Avec son directeur de recherche, le Dr Perron, elle a entrepris la première étude épidémiologique à ce jour sur l'effet psychologique de ce phénomène endémique dans les grandes villes. Des recherches précédentes avaient conduit à des observations troublantes chez les personnes aux prises avec ces insectes (incluant des symptômes de stress post-traumatique), mais aucune n'avait été réalisée avec un groupe témoin. L'étude des médecins montréalais a porté sur deux immeubles habités par 91 personnes; 39 d'entre elles ont noté la présence des insectes dans leur logement, certaines pendant plusieurs semaines. On a pu comparer leurs symptômes avec l'état de santé de leurs voisins sans punaises de lit, soit 52 personnes.

C'est à l'aide d'index reconnus dans la discipline qu'on a pu établir les répercussions de la présence des insectes: le Pittsburgh Sleep Quality Index pour la qualité du sommeil et le Patient Health Questionnaire pour l'effet psychologique.

Une hausse des symptômes dépressifs a été relevée, mais elle pourrait être due au hasard. L'influence sur le sommeil et l'anxiété ne fait par contre aucun doute.

Retour de la punaise

Presque inexistant il y a 10 ans sous nos latitudes après avoir été courant dans les années 30 sous le nom de woodgreen bedbug, l'insecte brunâtre de la grosseur d'un pépin de pomme (cimex lectularius) est de plus en plus observé à Montréal, où 2,8% des ménages en auraient eu dans leur domicile au cours des 12 mois précédant un sondage effectué en 2011.

Plusieurs cas ne sont pas signalés à cause de la gêne que suscitent ces insectes. "On sait que des immeubles de quartiers chics sont touchés, mais on en entend peu parler. L'affaire se règle rapidement", souligne le médecin, qui en a vu dans tous les quartiers de Montréal.

Se nourrissant de sang humain, la punaise de lit se déplace en marchant et n'aime pas la lumière. Pendant le jour, elle se cache surtout près des coutures des matelas et des sommiers. Les piqures qu'elle inflige sur les bras et les jambes sont semblables à celles des moustiques. Selon nos connaissances actuelles, les punaises ne transmettent pas de maladies.

Sa présence croissante inquiète les autorités municipales, qui ont mis en place un plan d'action ciblant locataires et propriétaires d'immeubles de la région montréalaise.
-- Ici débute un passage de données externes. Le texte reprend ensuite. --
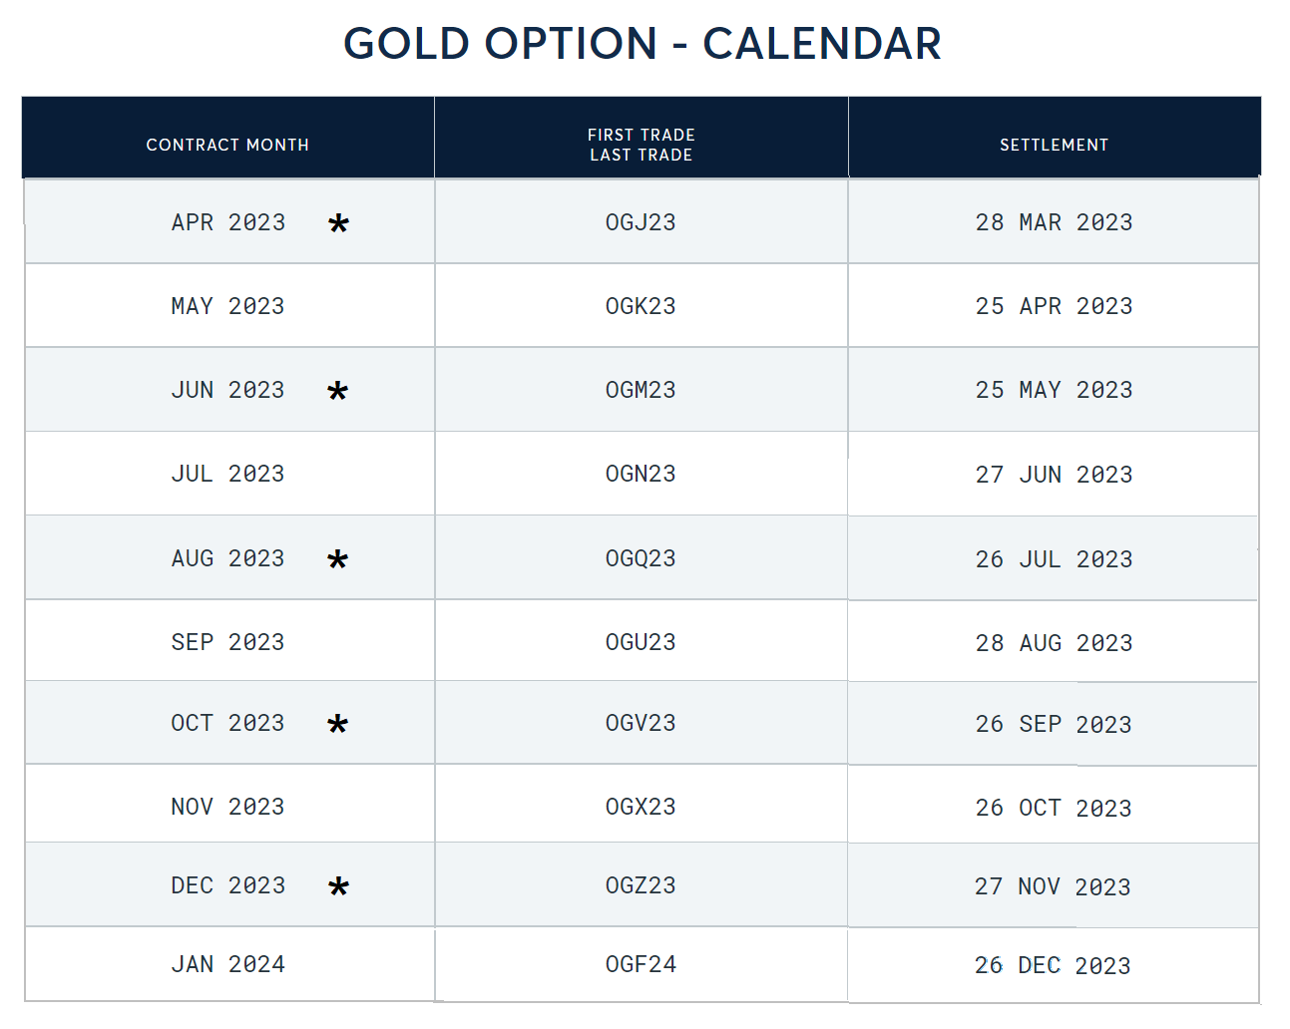Select the SETTLEMENT column header
The height and width of the screenshot is (1029, 1290).
click(x=1055, y=145)
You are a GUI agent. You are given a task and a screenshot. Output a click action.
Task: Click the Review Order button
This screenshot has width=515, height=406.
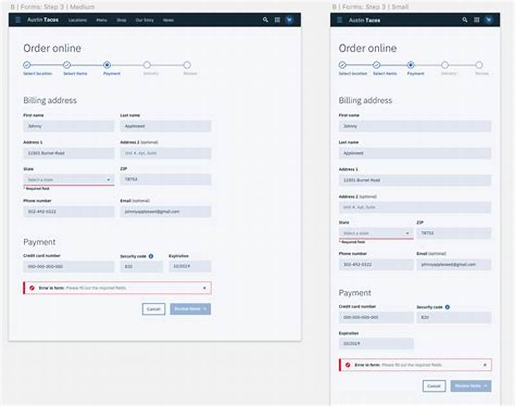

La Direction de santé publique de Montréal, en collaboration avec l'Agence de la santé et des services sociaux de la métropole, intervient parfois dans des immeubles où la présence des punaises de lit est chronique. "J'ai visité plusieurs de ces immeubles et je peux vous dire que ce sont souvent des endroits présentant plusieurs signes d'insalubrité. Ça sent l'humidité dans l'appartement; les murs suintent parfois et les occupants sont aux prises avec d'autres nuisances: souris, rats, coquerelles", mentionne la Dre Susser.

Cela dit, les locataires sont rarement en cause, soutient-elle. Ce sont les propriétaires, le plus souvent, qui tentent de se soustraire à leurs obligations. Les moyens d'exterminer ces insectes sont bien connus. Ils consistent à détruire les foyers d'infection et à éliminer les insectes visibles. C'est le travail d'un exterminateur professionnel. Les couts de l'extermination incombent au propriétaire, mais le locataire doit préparer le logement, ce qui implique de mettre tous les tissus dans la sécheuse et de passer l'aspirateur de fond en comble. "Plusieurs personnes dans des quartiers défavorisés ont trop peu de ressources pour préparer adéquatement le logement. De plus, les gens âgés ou handicapés n'ont pas toujours la capacité physique d'assumer les responsabilités attribuées aux locataires", commente le Dr Perron, qui est responsable du programme de résidence en santé publique et en santé préventive à la Faculté de médecine de l'UdeM. Résultat: les logements de ces résidants seront infestés durant plusieurs mois.

"Les médecins doivent être sensibles aux effets psychologiques de la présence de punaises de lit, particulièrement dans certaines populations vulnérables", écrivent les auteurs. L'adoption de mesures préventives est urgente pour enrayer le phénomène et la maitrise de la situation ne peut être reprise sans une concertation multidisciplinaire entre autorités municipales, professionnels de la santé et responsables de la santé publique. Sans oublier les entomologistes.